Iklan

Selasa, 24 Februari 2026, 14.18.00 WIB
ACEH SINGKIL

Ramli Manik Cs Siapkan 700 Massa ‘Kepung’ DPRK Aceh Singkil 3 Maret

Iklan

Karikatur 

Aceh Singkil – Tekanan terhadap DPRK Aceh Singkil kian menguat. Ramli Manik bersama Gabungan Mahasiswa dan Pemuda serta Masyarakat (GAMPEMAS) memastikan akan menggelar aksi besar-besaran di Kantor DPRK Aceh Singkil pada 3 Maret 2026 mendatang.


Koordinator lapangan (Korlap) aksi, Ramli Manik, menyebut pihaknya telah menyiapkan sekitar 700 massa untuk turun langsung dalam aksi tersebut.

“Benar, kami akan menyiapkan sekitar 700 massa untuk unjuk rasa di DPRK nanti,” kata Ramli, Selasa (24/2/2026).


Jumlah itu dinilai cukup signifikan untuk mengguncang situasi politik daerah, apalagi aksi digelar di tengah memanasnya relasi antara eksekutif dan legislatif.


APBK 2026 Jadi Titik Api


Hingga kini, APBK 2026 belum juga disahkan.

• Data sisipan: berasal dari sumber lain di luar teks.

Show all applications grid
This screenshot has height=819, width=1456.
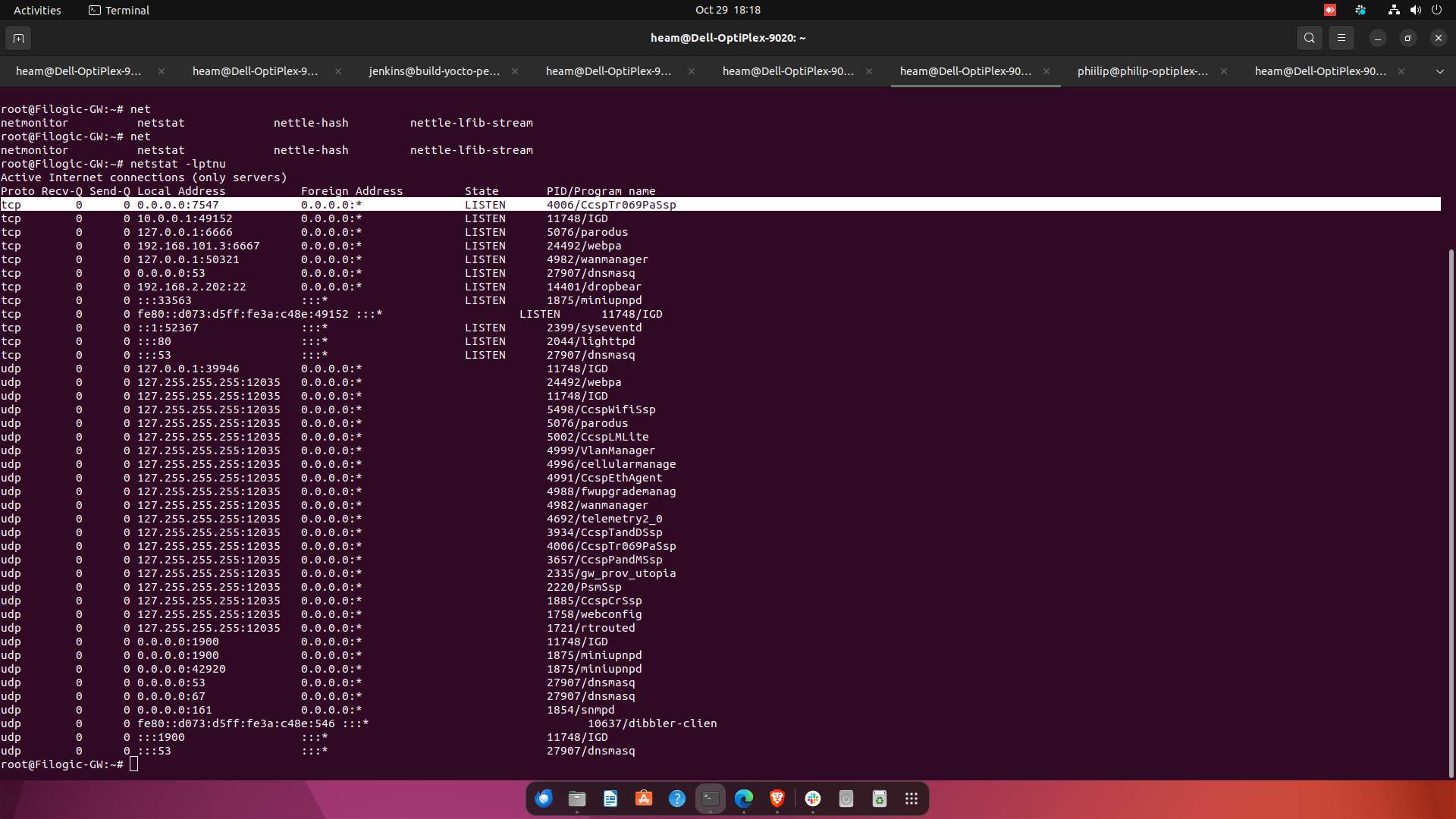point(912,799)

Pihak eksekutif menilai DPRK memperlambat proses, sementara legislatif menyebut keterlambatan disebabkan molornya penyampaian draf Rancangan KUA-PPAS serta proyeksi pendapatan yang dianggap belum realistis.


Di tengah tarik-menarik itu, aksi 700 massa ini dipandang sebagai bentuk tekanan politik terbuka terhadap DPRK.

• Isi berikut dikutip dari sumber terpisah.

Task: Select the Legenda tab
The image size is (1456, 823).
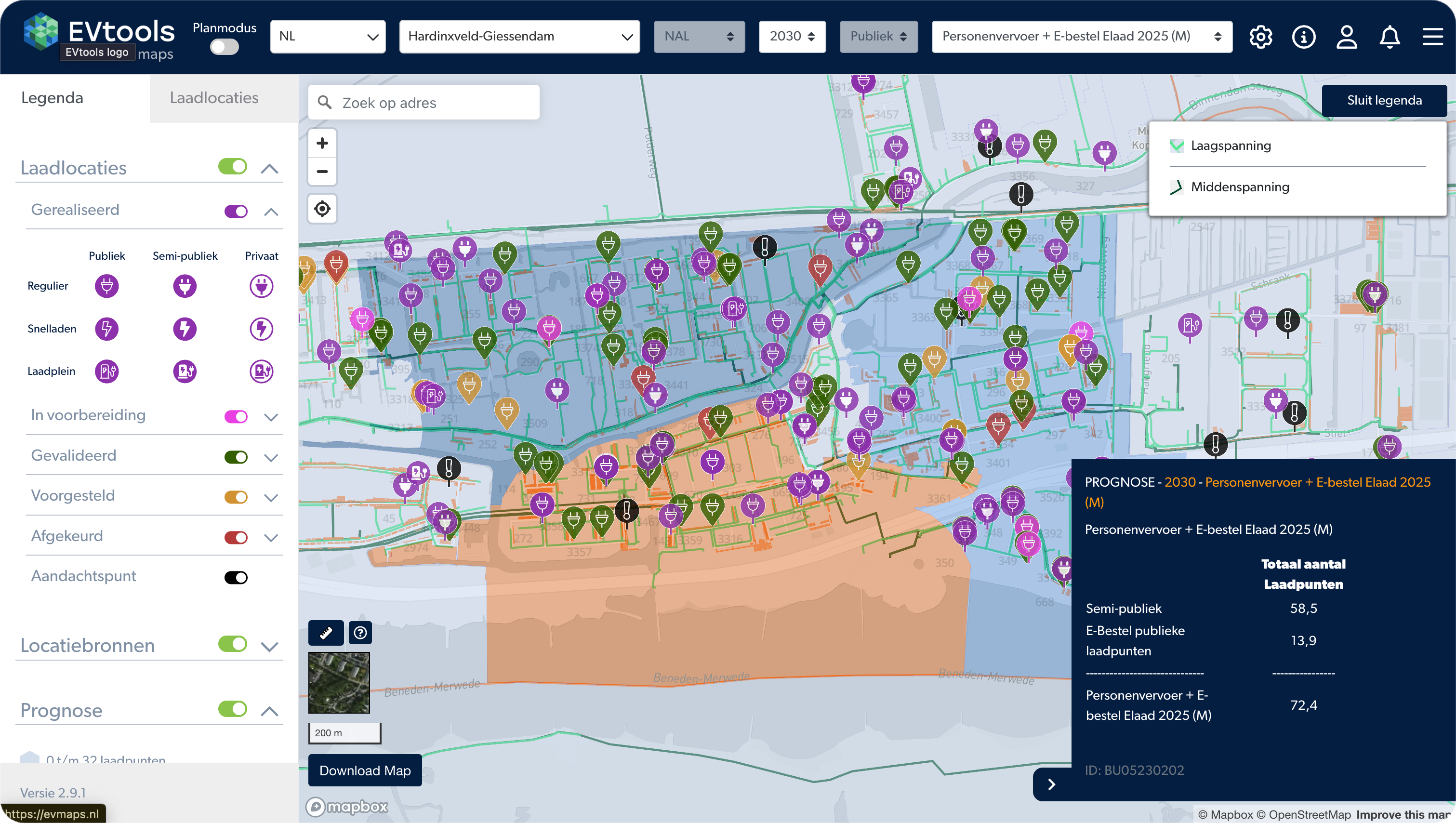Action: 52,98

Terlebih, DPRK Aceh Singkil saat ini juga tengah merancang Paripurna Interpelasi terhadap Bupati Aceh Singkil, Safriadi Oyon. Situasi tersebut membuat suhu politik lokal semakin tinggi.


Desak Audit Pokir


Informasi yang berkembang, massa tak hanya mendesak pengesahan APBK 2026. Mereka juga berencana meminta audit terhadap pelaksanaan Pokok-Pokok Pikiran (Pokir) dewan periode 2024–2025 serta meminta penjelasan terbuka soal arah dan realisasi pokir selama ini.

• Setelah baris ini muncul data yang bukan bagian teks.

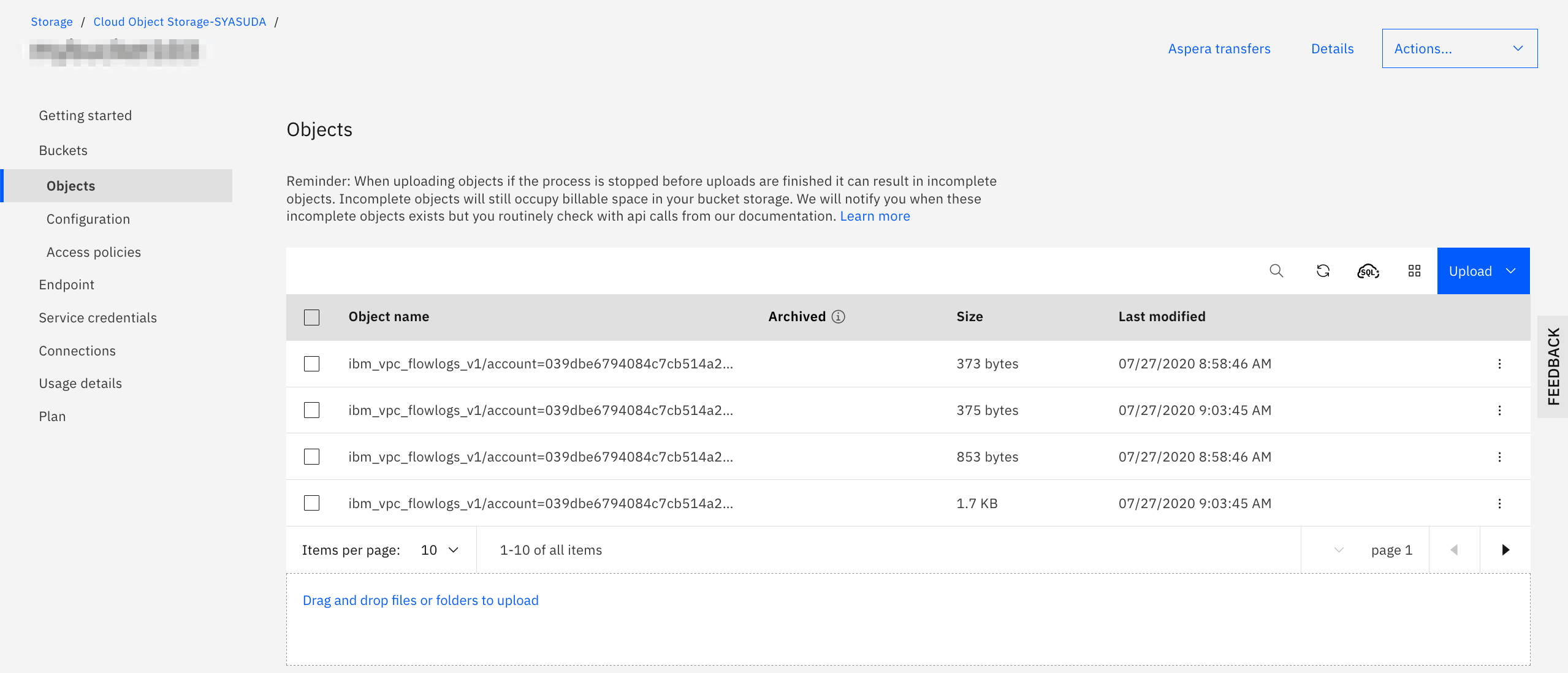Click the Archived info icon
This screenshot has height=673, width=1568.
tap(838, 316)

Isu pokir selama ini memang kerap menjadi sorotan publik karena dianggap rawan kepentingan politik.


Sarat Manuver Politik?


Sejumlah pihak menilai gerakan ini tak bisa dilepaskan dari konstelasi politik Aceh Singkil. Apalagi, Ramli Manik disebut memiliki kedekatan dengan figur politik tertentu.


Jika benar 700 massa turun ke jalan, maka DPRK akan menghadapi tekanan langsung dari publik di tengah konflik internal kekuasaan yang belum juga mereda.


Aceh Singkil kini memasuki fase panas: interpelasi menggantung, APBK belum sah, dan gelombang massa siap bergerak.


Tanggal 3 Maret 2026 berpotensi menjadi panggung pembuktian—apakah ini murni suara rakyat atau bagian dari strategi politik yang lebih besar.